In Obama's 2nd Inaugural Address, Advocates Hope for Real Change
Rights groups want evidence that Obama has black, Latino well-being in mind
When President Barack Obama takes center stage in Washington, D.C., Monday morning for his second inaugural address, expectations in some ways may be even higher than they were for him the first time he took the oath of office.
Four years ago, it was all about hope and the transformative change to be brought about by the election of the first African American commander-in-chief. This time around, the hope is still there, but there are also more concrete desires for tangible change from this president. That's especially true of those groups who have been historically disenfranchised, but who supported him by huge margins this last election.
In fact, disenfranchisement when it comes to the vote is definitely on the minds of many in the African American community after what they saw as overt attempts by conservative and GOP forces to depress the black vote. (Despite this, blacks turned out in record numbers and more than 95 percent cast ballots for Obama.) During his victory speech, Obama said the voting system needed to be "fixed." Many blacks are hoping the president addresses the need to federally mandate access to all elections and end state-by-state disenfranchisement rules.
Education, and the opportunities for success that come along with it, also remains a major concern for African Americans. Here, the hope is to hear Obama speak about the continuing need for the nation to provide a quality education to all children, without the distraction of armed guards as a knee-jerk reaction to tragic, yet infrequent, mass shootings, and with reforms to disciplinary policies that often lead to a virtual school-to-prison pipeline.
And members of the faith community want a more clearly defined seat at the Obama policymaking table this time around. The president’s embrace of same sex marriage and a mandate that women’s contraceptive health coverage be provided for employees of religious-based institutions angered some in that community last year.
“This president has reached out to the faith community far more than others…but, [he often] leaves us wondering, ‘Where is our seat?,’” Dr. Jamal Harrison Bryant, pastor of Baltimore’s Empowerment Temple AME Church, told a local ABC News affiliate.
Another issue blacks hope to hear the president speak about on Monday is immigration reform, with some blacks concerned that illegal immigration pushes wages down overall and sometimes keeps native blacks out of certain jobs altogether.
Immigration reform, of course, is central for another key constituent group, Latinos, 70 percent of whom backed Obama for reelection, and who are now also looking for the president to speak to educational reforms targeting the high school dropout rate for Hispanic youth as well as job creation.
However, onlookers Monday may not want to get their hopes too high that the president will address such specifics during his address.
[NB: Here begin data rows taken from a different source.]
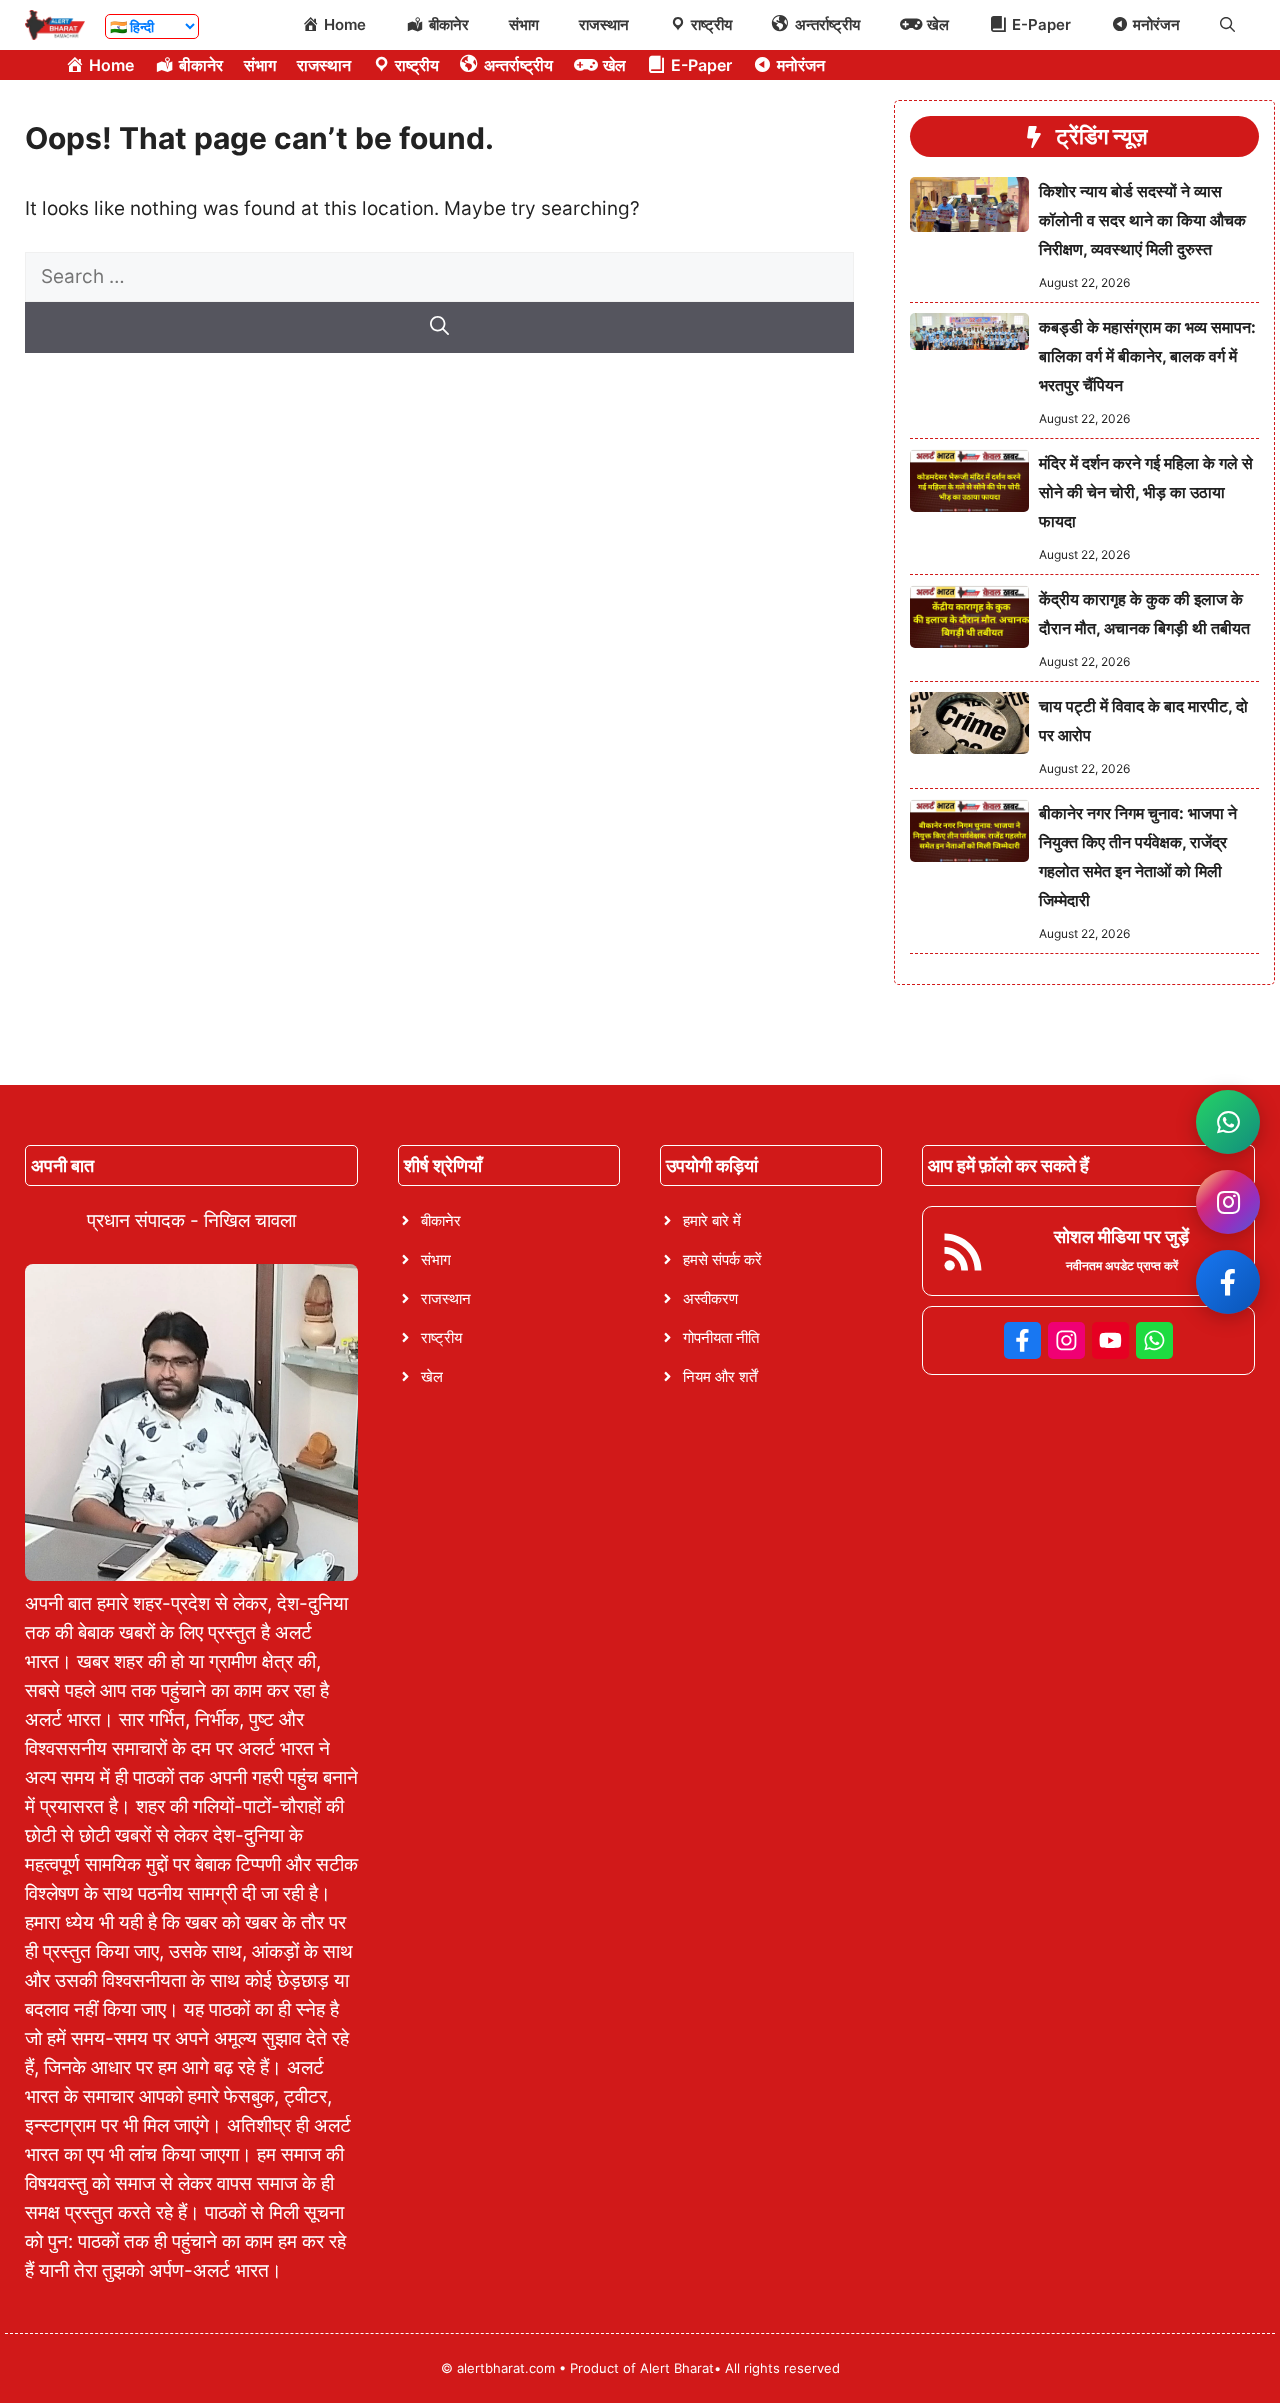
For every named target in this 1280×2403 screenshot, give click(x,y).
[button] (1227, 25)
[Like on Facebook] (1228, 1282)
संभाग (524, 24)
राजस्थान (604, 24)
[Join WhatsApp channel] (1228, 1122)
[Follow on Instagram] (1228, 1202)
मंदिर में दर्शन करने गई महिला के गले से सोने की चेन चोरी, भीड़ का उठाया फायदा (1146, 492)
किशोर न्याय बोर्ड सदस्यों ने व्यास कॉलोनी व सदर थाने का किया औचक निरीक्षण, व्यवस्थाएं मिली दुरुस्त (1142, 220)
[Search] (439, 327)
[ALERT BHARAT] (55, 25)
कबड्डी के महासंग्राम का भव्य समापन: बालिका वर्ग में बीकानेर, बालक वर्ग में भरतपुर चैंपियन (1147, 356)
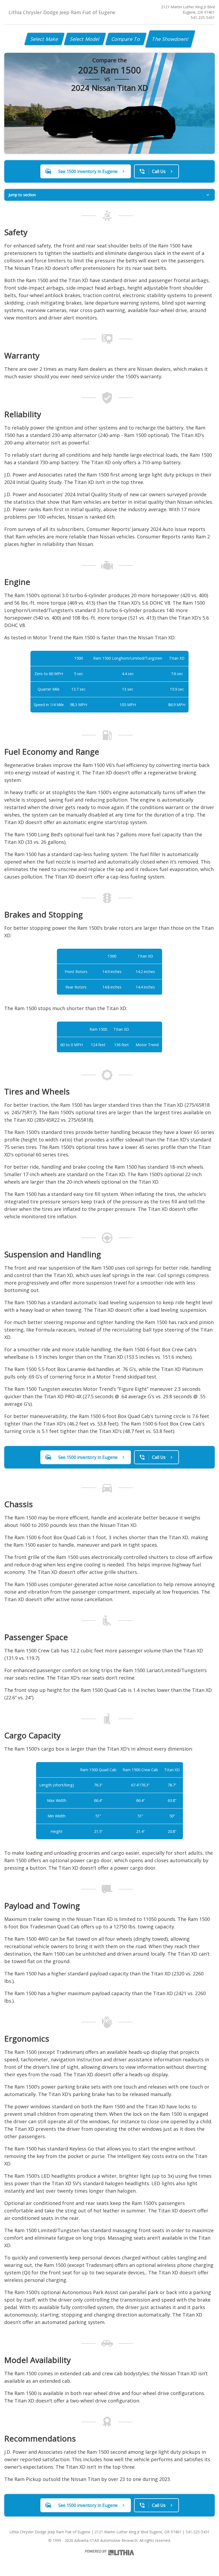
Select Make (44, 39)
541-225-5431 (203, 17)
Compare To (126, 39)
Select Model (84, 39)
“I don’t see the inaugural address as the place for [policy specifics] to happen,” Judith Browne Dianis, co-director of the D.C.-based Advancement Project, told Loop 21. “He’s got to talk about keeping our country moving forward, inclusiveness and prosperity for all.”
Still, hitting such notes, she said, would signal that Obama is aligned with the Advancement Project’s priorities – free, fair and accessible elections for all; quality education that isn’t stifled by the school-to-prison pipeline; and comprehensive immigration reform.
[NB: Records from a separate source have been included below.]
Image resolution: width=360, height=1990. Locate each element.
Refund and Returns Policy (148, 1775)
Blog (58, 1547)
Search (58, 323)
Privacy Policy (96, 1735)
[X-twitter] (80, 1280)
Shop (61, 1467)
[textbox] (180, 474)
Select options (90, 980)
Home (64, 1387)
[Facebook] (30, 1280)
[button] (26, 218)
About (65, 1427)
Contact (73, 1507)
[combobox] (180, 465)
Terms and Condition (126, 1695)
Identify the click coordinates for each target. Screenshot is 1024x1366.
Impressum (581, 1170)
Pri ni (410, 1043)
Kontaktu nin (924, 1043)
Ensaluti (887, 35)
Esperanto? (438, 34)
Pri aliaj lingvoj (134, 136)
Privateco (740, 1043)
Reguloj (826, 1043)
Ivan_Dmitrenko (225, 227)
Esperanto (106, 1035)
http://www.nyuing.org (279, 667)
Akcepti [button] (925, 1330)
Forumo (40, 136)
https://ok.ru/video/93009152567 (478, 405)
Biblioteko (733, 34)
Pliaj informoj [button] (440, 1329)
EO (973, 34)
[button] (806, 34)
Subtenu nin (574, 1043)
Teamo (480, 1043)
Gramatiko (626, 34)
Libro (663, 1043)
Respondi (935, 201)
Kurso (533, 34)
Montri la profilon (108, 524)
And though the White House weeks ago signaled that Obama would take up immigration reform as a top priority, groups like the League of United Latin American Citizens (LULAC) and other Latino advocacy groups, who gave the president flack for abandoning a promise to take up the issue in his first term, are taking a wait-and-see approach.
"We are committed to seeing immigration reform become a reality and that jobs creation is a continued part of the conversation,” said LULAC's executive director Brent Wilkes.
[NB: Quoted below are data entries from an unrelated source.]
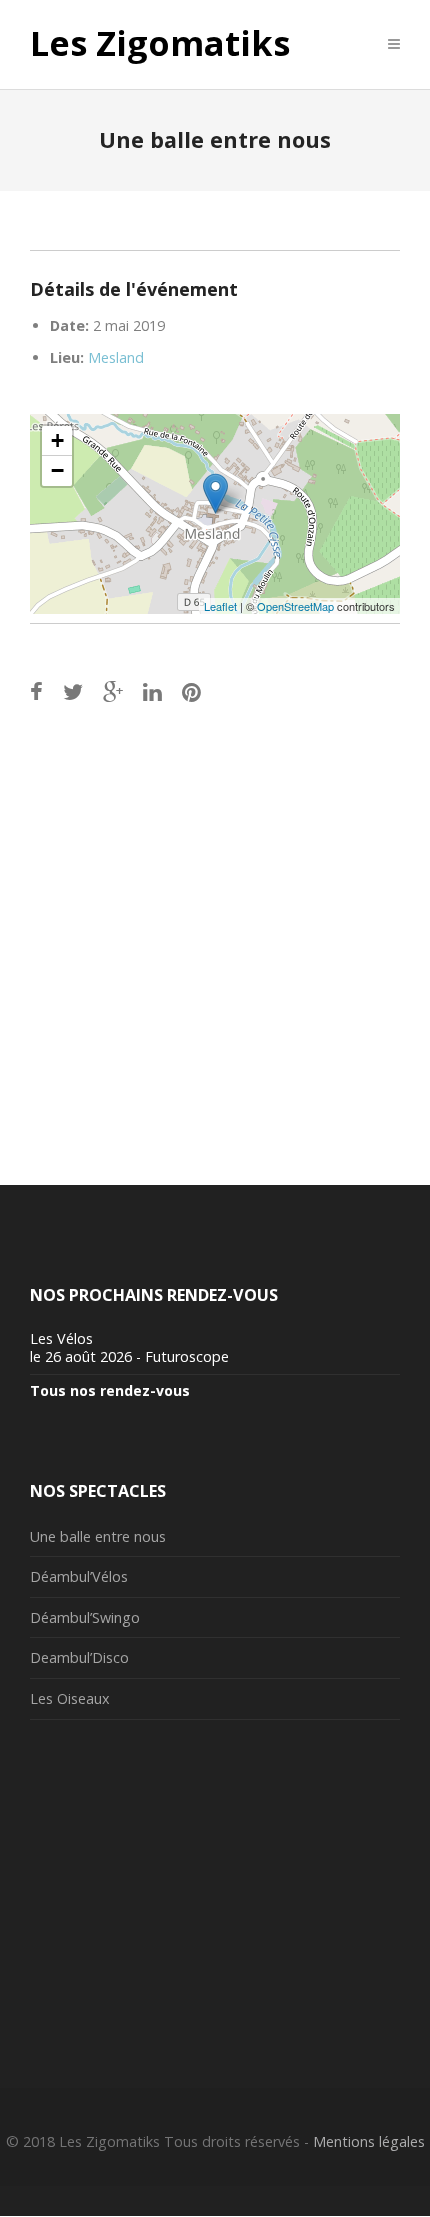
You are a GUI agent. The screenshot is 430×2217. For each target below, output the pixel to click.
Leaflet (220, 606)
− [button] (57, 470)
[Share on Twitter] (73, 691)
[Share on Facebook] (36, 691)
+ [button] (57, 440)
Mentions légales (369, 2141)
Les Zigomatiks (160, 44)
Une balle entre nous (98, 1536)
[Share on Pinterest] (191, 691)
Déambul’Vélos (79, 1576)
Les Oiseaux (70, 1698)
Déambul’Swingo (85, 1617)
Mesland (116, 357)
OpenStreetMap (295, 606)
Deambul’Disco (79, 1657)
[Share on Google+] (113, 691)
So while the president will likely stick to more general themes during his inaugural address, much like he did during his last inaugural address --
-- Obama’s inaugural team has undoubtedly pleased many in the civil rights and advocacy communities with other details of Monday's ceremony.
For instance, Myrlie Evers-Williams, the former chair of the NAACP and widow of civil rights icon Medgar Evers, is to deliver the invocation before Obama’s swearing-in. Obama will also put his hand over a Bible used by the Rev. Dr. Martin Luther King Jr., whose birthday will be celebrated as a federal holiday on the same day as the ceremony.
“That is symbolic and significant,” Browne Dianis said. It again reminds Americans that, “Wow, we have a black president! That’s just incredible.”